Who runs the public service?


SOME provincial administrators and departmental heads continue to defy the Public Service Commission, especially with the reinstatements and payment of legal dues as stipulated under the law governing the public service machinery.
We often read in the daily newspapers court decisions instructing the State to pay for negligence, legal costs, damages, back-dates, etc.
While the State pays all these dues, it should charge the provincial administrators, department secretaries or CEOs for official corruption and abuse of power.
The government should get tough on senior officers who make the State liable for damages.
They need to be charged because PSC decisions are legally binding.
The DPM Secretary should not be lenient with department heads.
Last year, Public Service Minister Elias Kavapore directed department heads and provincial administrators to implement PSC decisions as these decisions were binding after 30 days. Some provincial administrators and human resources officers are ignoring the Public Services Management Act and the general orders governing the public services machinery and instead following the political directions of the provincial governors.
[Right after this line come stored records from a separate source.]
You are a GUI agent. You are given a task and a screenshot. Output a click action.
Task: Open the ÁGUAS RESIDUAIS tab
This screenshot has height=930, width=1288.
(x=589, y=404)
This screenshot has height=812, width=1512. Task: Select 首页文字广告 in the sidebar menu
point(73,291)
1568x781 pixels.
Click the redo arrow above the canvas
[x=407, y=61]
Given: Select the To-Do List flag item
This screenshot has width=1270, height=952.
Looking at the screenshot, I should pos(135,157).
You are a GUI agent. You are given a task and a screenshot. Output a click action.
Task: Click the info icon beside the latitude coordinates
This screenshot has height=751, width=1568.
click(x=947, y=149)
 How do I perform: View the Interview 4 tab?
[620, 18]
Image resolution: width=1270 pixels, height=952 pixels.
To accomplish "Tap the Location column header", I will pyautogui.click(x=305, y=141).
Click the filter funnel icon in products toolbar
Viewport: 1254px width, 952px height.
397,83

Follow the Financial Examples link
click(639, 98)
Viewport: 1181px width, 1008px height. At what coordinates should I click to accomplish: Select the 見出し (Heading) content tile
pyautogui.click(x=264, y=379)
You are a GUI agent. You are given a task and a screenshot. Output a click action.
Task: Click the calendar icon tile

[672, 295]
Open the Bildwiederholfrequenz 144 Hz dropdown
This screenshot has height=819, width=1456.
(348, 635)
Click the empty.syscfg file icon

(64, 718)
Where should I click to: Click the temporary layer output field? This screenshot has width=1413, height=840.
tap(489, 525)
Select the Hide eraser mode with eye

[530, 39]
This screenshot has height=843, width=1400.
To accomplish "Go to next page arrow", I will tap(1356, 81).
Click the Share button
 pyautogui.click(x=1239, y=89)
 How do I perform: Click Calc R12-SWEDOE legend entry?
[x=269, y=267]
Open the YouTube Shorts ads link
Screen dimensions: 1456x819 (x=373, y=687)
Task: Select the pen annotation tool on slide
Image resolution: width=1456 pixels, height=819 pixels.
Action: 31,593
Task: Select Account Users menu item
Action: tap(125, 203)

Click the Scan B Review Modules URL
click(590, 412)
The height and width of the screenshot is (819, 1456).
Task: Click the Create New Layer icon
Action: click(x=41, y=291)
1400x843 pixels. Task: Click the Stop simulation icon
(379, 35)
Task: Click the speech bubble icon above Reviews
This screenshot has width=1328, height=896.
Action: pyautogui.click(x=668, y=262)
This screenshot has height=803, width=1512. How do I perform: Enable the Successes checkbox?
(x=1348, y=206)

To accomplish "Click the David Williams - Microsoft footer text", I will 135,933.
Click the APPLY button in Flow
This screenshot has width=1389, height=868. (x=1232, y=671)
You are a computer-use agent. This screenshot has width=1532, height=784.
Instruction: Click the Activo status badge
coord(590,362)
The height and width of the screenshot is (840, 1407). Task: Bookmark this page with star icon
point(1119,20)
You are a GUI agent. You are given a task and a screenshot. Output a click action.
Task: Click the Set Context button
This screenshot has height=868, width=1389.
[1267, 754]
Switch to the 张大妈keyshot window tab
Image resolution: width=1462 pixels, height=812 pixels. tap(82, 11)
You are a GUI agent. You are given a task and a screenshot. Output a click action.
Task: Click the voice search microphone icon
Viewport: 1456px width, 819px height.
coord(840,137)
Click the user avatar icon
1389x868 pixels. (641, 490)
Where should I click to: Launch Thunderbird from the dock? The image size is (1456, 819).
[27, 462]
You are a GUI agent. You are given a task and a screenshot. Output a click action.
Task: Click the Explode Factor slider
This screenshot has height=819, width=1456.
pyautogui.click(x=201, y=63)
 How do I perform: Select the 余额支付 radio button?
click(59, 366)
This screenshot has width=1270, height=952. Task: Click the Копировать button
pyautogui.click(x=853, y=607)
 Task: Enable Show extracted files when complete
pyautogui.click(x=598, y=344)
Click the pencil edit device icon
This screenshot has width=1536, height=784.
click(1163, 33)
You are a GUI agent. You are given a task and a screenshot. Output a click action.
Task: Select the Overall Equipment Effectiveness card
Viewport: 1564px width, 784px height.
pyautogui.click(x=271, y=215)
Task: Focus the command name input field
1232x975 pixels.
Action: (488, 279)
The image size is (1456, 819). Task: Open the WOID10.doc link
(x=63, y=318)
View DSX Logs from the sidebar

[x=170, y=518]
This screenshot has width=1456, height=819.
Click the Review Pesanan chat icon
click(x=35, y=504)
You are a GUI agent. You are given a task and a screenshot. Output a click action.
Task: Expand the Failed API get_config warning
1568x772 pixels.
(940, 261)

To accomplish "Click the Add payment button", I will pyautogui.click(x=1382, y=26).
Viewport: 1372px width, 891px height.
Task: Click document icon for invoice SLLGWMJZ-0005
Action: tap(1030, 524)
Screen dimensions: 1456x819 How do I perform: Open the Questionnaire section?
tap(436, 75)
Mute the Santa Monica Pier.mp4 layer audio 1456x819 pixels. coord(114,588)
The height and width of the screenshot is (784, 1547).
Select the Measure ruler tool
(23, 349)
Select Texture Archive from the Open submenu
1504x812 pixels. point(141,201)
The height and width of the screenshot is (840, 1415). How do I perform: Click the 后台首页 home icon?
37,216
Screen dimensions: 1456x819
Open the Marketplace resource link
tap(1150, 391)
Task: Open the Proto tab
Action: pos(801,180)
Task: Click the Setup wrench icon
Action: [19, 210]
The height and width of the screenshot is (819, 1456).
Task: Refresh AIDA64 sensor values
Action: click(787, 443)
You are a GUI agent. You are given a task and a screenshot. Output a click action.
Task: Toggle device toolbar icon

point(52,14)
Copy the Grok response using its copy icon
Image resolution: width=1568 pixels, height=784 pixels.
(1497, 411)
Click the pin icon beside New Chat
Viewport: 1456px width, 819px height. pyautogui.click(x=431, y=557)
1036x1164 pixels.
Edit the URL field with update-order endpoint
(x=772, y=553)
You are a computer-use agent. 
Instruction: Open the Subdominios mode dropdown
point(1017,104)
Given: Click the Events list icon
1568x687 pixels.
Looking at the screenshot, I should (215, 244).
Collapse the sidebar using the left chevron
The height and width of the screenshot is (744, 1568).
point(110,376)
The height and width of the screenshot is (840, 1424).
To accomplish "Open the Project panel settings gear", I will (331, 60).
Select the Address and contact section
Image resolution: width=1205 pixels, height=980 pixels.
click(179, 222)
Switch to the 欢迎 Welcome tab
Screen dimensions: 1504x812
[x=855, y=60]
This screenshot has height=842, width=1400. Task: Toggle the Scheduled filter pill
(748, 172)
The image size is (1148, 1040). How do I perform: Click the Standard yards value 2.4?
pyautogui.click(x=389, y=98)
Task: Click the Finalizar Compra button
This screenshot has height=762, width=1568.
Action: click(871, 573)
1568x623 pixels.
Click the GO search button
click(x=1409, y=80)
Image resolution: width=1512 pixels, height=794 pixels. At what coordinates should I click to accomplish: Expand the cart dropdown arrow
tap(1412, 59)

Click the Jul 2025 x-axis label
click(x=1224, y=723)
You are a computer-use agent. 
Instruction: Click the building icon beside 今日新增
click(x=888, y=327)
They need to be monitored and punished to protect the integrity of the workforce.
The State will continue to pay for damages because more cases involving defiance of PSC decisions are before the courts now, with some cases dating back seven to 10 years.
The question now is why are PSC decisions not being followed? Or is the PSC inferior to DPM and its line departments and provincial administrations?
The State should come down hard on cases of official abuse and other corrupt actions in the top brackets.